Thanks for taking time to share w/us.  Most of us are animal lovers some more so than the rest.  Be happy that you have other lives around you.  I am glad you watch the kids w/your pets.  Never ever take your eyes off them.  Things can happen so fast no matter how well you mean.  This is bad day for me.  That void is not soothed w/ anything but time.  Don't you think we will get to see them again?  I do.  I know she will remember me cause I loved her so much and she loved me too.  People always disappoint me like your doctor but my animals give me unconditional love.   I just wonder why the guy is an animal doctor.  Sure is in wrong place.  So calleous and insensitive.  Even if I smell bad and don't look good.  

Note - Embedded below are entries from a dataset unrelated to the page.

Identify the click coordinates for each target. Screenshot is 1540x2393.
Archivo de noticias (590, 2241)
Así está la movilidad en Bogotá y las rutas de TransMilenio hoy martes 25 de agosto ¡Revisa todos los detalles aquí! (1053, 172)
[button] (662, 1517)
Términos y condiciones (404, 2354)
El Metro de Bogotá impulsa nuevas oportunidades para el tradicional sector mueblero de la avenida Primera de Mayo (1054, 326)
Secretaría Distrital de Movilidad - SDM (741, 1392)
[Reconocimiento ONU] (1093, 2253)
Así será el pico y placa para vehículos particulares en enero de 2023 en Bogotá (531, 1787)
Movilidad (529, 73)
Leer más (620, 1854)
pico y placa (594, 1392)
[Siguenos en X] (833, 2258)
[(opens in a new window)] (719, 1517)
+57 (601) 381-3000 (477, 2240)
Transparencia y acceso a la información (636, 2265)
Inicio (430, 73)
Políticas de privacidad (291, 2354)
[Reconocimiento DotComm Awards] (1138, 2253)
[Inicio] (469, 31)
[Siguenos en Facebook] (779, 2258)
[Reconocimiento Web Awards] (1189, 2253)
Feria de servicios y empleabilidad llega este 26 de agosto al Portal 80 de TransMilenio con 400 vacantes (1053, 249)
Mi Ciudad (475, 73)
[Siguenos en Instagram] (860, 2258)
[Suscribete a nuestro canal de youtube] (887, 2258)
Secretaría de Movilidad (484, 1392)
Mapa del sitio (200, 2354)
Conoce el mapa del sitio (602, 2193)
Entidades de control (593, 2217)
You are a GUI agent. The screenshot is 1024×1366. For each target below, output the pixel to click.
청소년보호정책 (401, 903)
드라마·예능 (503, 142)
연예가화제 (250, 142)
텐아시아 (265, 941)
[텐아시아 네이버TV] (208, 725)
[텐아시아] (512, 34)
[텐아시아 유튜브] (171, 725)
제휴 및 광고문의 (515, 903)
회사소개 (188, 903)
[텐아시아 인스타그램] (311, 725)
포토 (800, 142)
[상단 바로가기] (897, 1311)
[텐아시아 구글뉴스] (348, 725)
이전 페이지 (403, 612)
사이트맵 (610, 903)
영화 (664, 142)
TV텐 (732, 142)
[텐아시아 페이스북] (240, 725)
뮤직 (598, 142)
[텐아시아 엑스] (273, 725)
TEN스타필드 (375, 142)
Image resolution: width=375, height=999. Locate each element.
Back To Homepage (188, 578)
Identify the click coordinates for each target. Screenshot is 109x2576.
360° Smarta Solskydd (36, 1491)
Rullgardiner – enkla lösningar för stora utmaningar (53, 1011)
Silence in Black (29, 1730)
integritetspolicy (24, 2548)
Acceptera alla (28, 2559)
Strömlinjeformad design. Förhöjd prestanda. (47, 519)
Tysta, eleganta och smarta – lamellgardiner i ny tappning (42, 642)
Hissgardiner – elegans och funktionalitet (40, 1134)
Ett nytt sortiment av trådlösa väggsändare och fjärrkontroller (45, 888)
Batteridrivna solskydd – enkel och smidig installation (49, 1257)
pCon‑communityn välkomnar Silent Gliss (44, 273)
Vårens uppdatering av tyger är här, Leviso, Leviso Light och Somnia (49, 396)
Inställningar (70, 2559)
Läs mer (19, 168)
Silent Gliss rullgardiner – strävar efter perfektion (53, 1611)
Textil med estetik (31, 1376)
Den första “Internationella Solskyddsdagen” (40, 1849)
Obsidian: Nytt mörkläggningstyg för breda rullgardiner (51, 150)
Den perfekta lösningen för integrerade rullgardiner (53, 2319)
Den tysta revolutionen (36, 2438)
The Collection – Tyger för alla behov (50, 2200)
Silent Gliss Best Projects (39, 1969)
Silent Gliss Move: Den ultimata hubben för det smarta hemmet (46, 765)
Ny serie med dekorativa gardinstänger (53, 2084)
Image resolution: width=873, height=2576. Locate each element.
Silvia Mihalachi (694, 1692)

Be good to yourself. You know she would want you to.  She doesn't fault you for what happened.  If only they could talk and tell you how they felt.


----------



## jpmcgrew (Aug 3, 2006)

Im so sorry for your loss Im weeping also because that kind of pain is all too real and almost unbearable.I cant say anything more then what everyone else has said.There is no worse feeling then losing a pet.
Dont feel guilty it was not your fault.Like I always say you fall in love with them and then thay break your heart.But it's more courageous to let them go before they suffer too much.Last summer I lost my redbone totally unexpected.
But think of this, first of all you saved her from a sure death when you found her and gave her a wonderful life.If you get another rescue pet you are doing them the biggest favor of all,first you literally save their lives and then give them the best life ever no matter how long they live, it's all they could wish for and thats your greatest gift to them and in return they love you forever.


----------



## Trip (Aug 5, 2006)

Thanks all for the chin ups... still in a realllllly less then pleasant mood but at least not crying at the drop of a hat anymore... started looking though some pics of her (this is her as my avatar), she like to crawl into beds and blankets, I actually had a painting done using my avatar pic... miss her like crazy, she was my alarm clock lol but I'm trying to be reasonable about the guilt issue. Thanks for all those who tried to help.


----------



## expatgirl (Aug 5, 2006)

What a cutie!!!!!!!!!!!!  Glad to hear that you're slowly coming to terms---sometimes when I sit down at the computer I miss my Tiffany--she would always climb into my lap and my job was to pet her---emailing and googling came second.  Love comes in so many different ways----furry or not.  Hang in there, Trip.


----------



## Half Baked (Aug 5, 2006)

Trip, we had to have our beloved dog, Skeeter, put down at 4:45 on Friday. My heart is absolutely broken. I am going through a tough time so I can definately idenify with your pain.

I'm sorry but I'd change vets, also. During the trauma of holding my Skeeter as he eased into his heaven, had the vet begun to give me a lecture, I would have choked him, literally.

My heart aches for you. Time eases the pain but she'll live in your heart forever.

She's beautiful.


----------



## expatgirl (Aug 5, 2006)

Dear Half-Baked,

I'm so sorry to hear of Skeeter's loss---my heart really goes out to you, too.


----------



## Half Baked (Aug 5, 2006)

Thank you very much.  It's a sad time at our house but he is in a better world.  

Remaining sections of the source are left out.